Spotify is launching a new promotional campaign for its ‘Viva Latino’ playlist, which now has more than 11.3 million followers. The campaign is accompanied by some new figures from the streaming service about Latin music listening on its platform.
Spotify says that in the last month, more than 187 million people globally have listened to at least one Latin track, and overall 20.4bn Latin songs have been streamed on the service. The company also says that those streams have grown 1,680% over the past seven years.
(Which by our calculations suggests around 1.15bn monthly streams back in late 2014. Spotify had launched in Mexico in April 2013, various other Latin American countries in December 2013, and then Brazil in May 2014.)

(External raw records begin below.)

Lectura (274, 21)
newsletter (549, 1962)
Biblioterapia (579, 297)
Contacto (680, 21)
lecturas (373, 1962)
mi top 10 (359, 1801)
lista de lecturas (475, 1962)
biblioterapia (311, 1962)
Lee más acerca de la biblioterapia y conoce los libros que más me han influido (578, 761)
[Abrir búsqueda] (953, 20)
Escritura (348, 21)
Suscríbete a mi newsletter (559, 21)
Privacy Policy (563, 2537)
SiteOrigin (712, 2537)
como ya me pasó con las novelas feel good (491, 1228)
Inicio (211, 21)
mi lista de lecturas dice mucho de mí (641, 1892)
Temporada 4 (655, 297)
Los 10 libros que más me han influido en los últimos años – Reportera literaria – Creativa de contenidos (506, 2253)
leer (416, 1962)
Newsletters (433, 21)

Spotify also says that more than 50% of its Latin music listeners are under 30 years old; that they discover 46% more music than regular listeners; and that it streamed nearly 11bn hours of Latin music globally in 2020. Mexico is the biggest market, followed by the US and Spain.
These stats are part of the bigger picture of Latin music’s growth. It’s particularly pronounced in the US, where industry body the RIAA recently revealed that Latin music revenues grew by 37% in the first half of 2021, outstripping the overall recorded music market’s growth of 27%. Streaming body DiMA also recently published research claiming that Latin music fans stream “nearly 30% more music than non-Latin listeners” in the US.

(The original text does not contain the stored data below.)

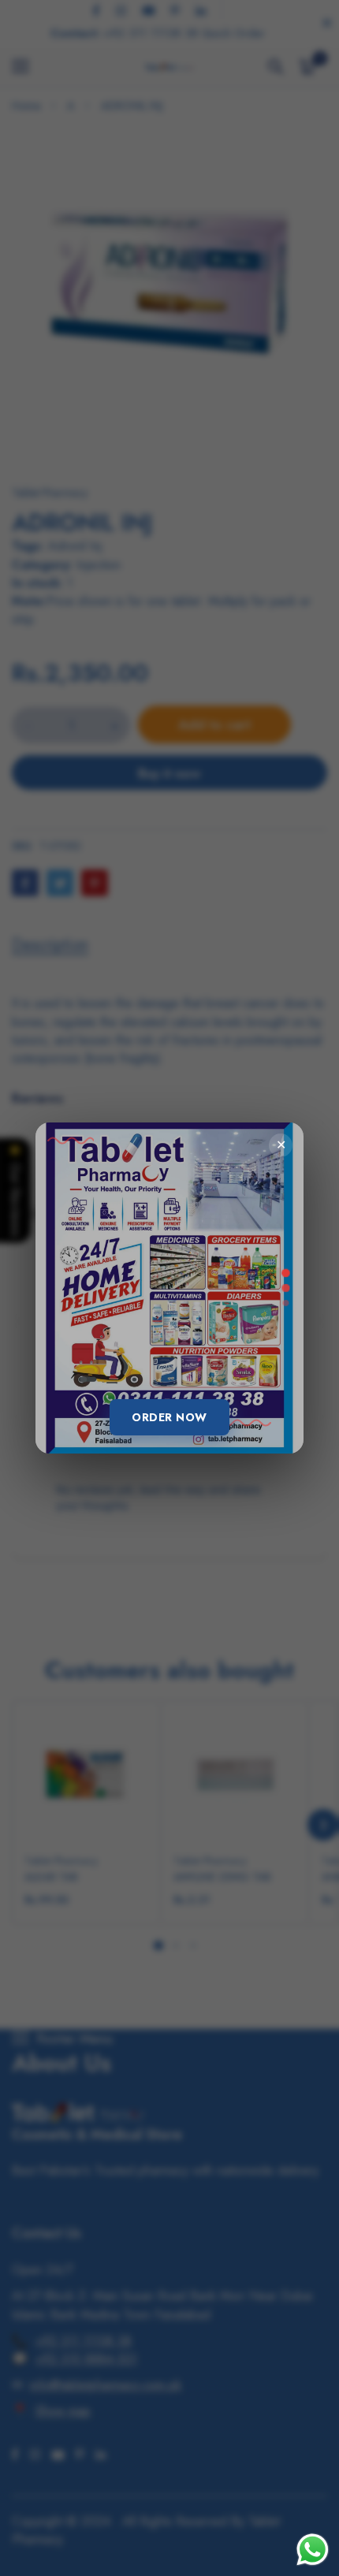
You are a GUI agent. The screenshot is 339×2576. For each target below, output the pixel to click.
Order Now (169, 1417)
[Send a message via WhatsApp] (312, 2549)
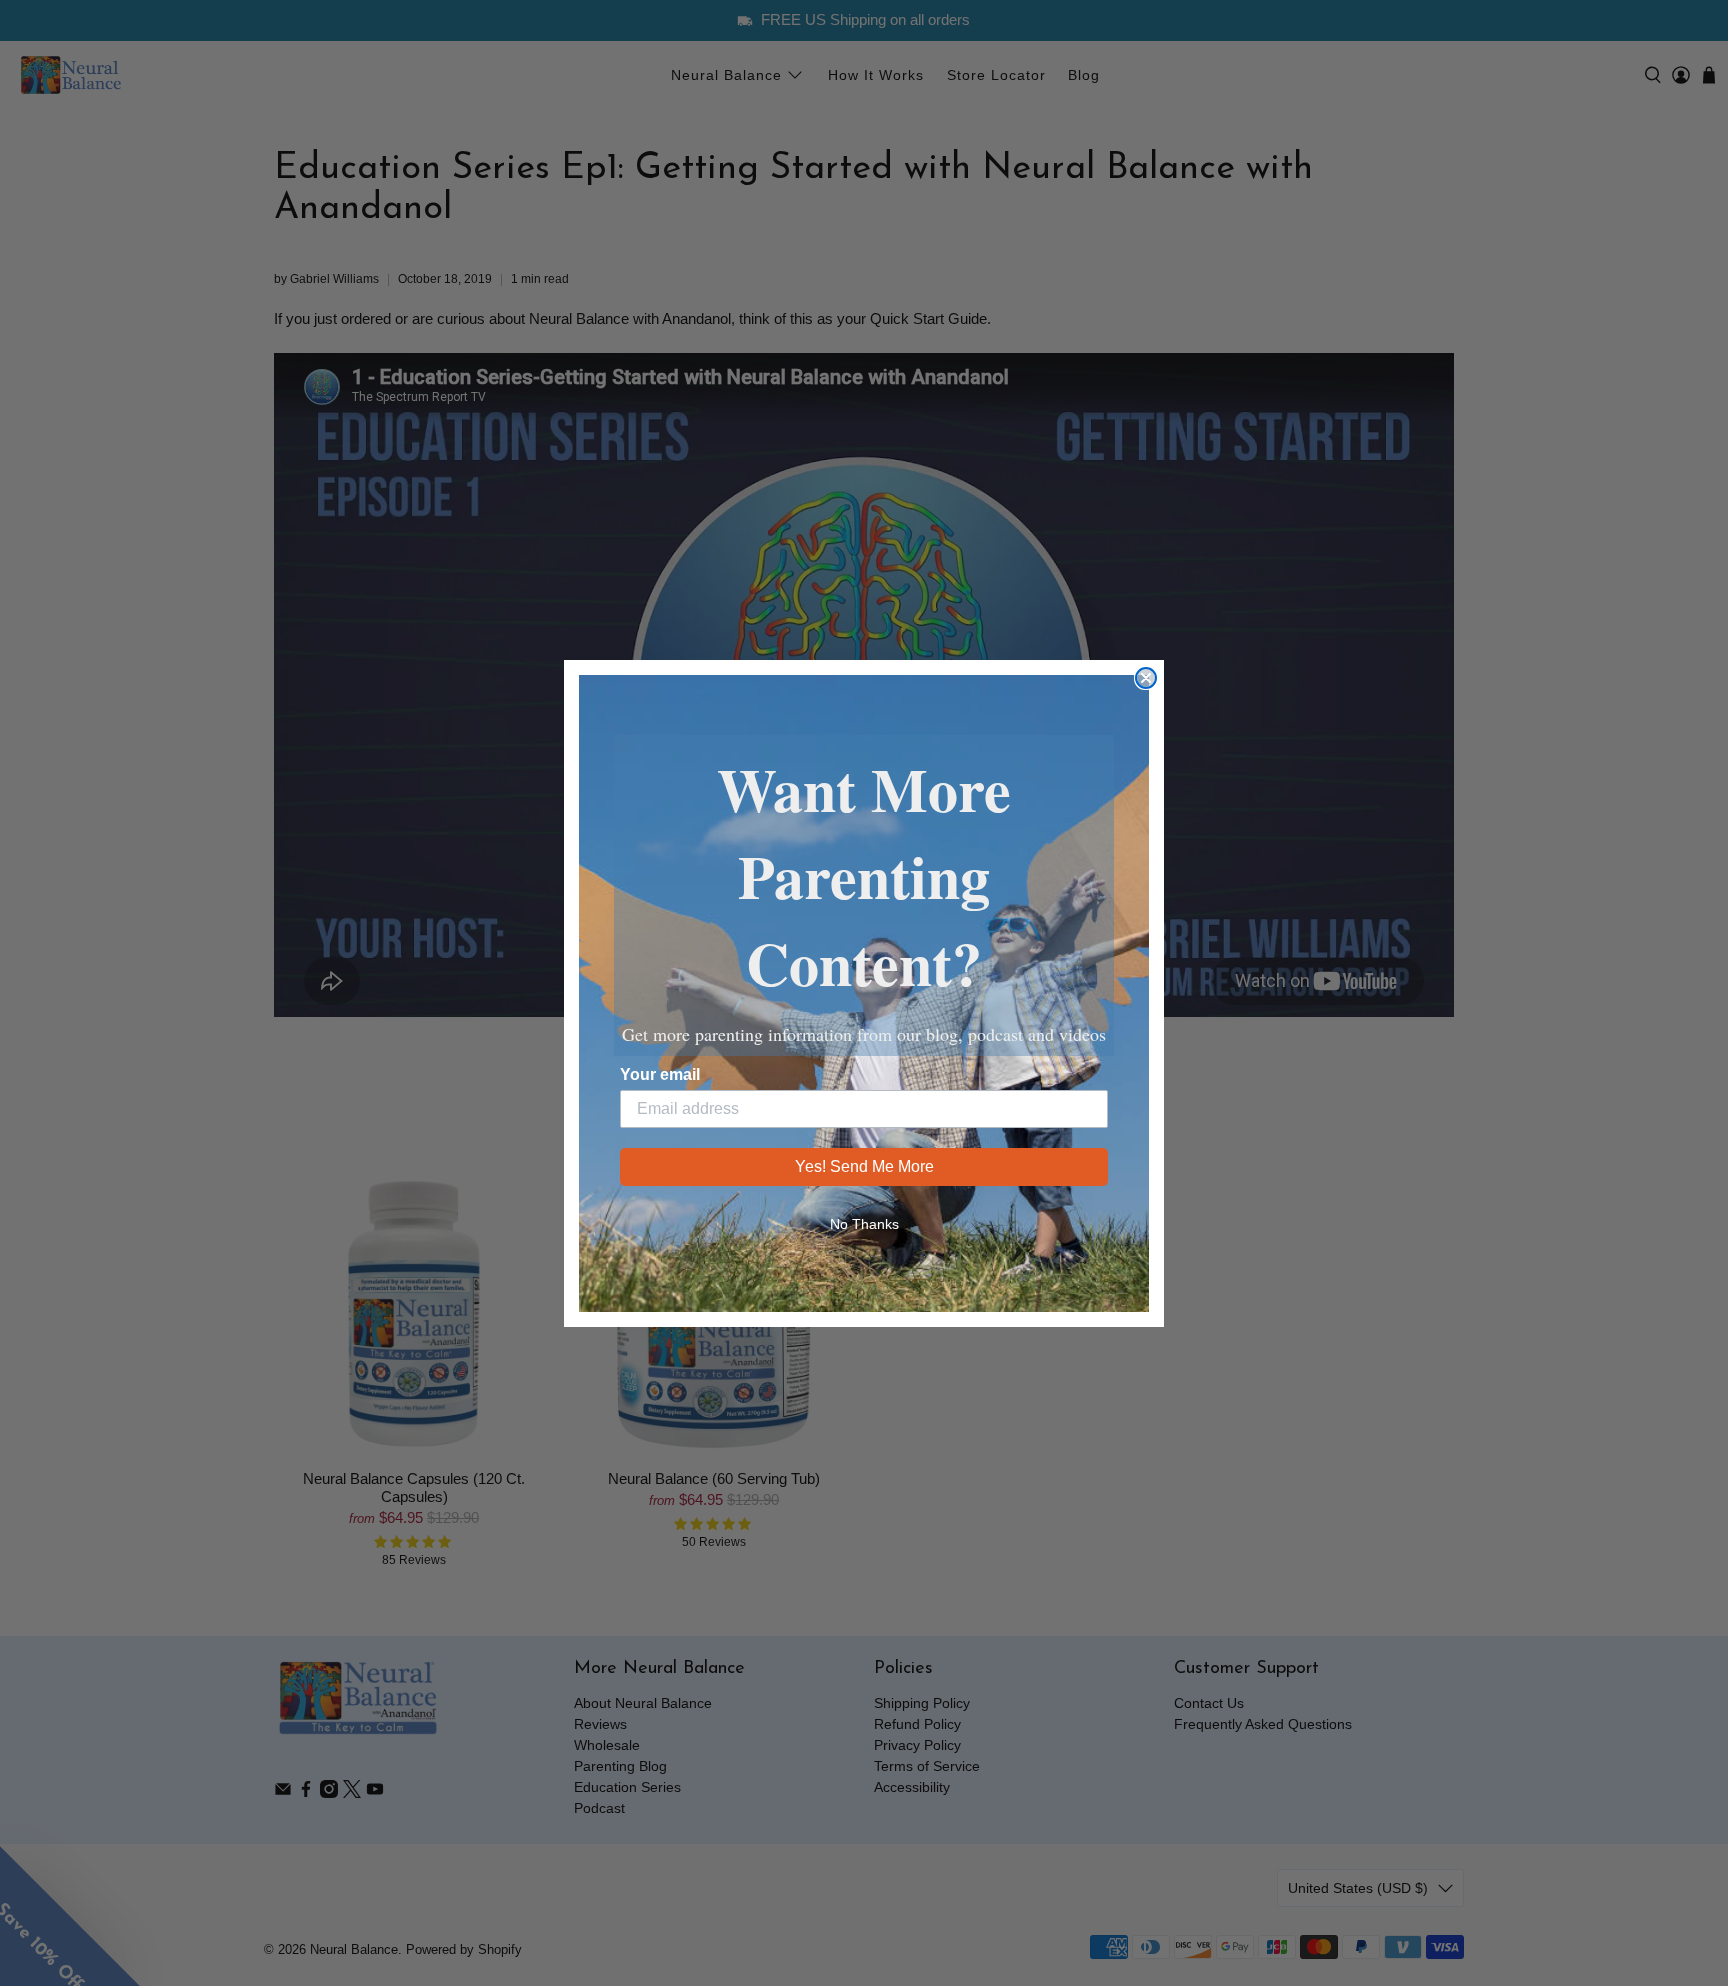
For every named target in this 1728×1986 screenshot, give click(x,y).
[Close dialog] (1146, 678)
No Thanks (864, 1224)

There’s also a wider story about Spotify’s growth in Latin America itself, as told through the figures published in its financial results in recent years. In September 2018, Spotify had just over 42 million monthly active users and 17.4 million subscribers in Latin America, with those figures growing to 83.8 million users and 34.4 million subscribers by September 2021.
The proportion of Spotify’s listeners in that region has remained the same: 22% of its users and 20% of its subscribers. But as the figures announced this week are designed to show, the trend that has driven Latin music listening’s growth on Spotify in the past seven years has been its explosion well beyond its home continent.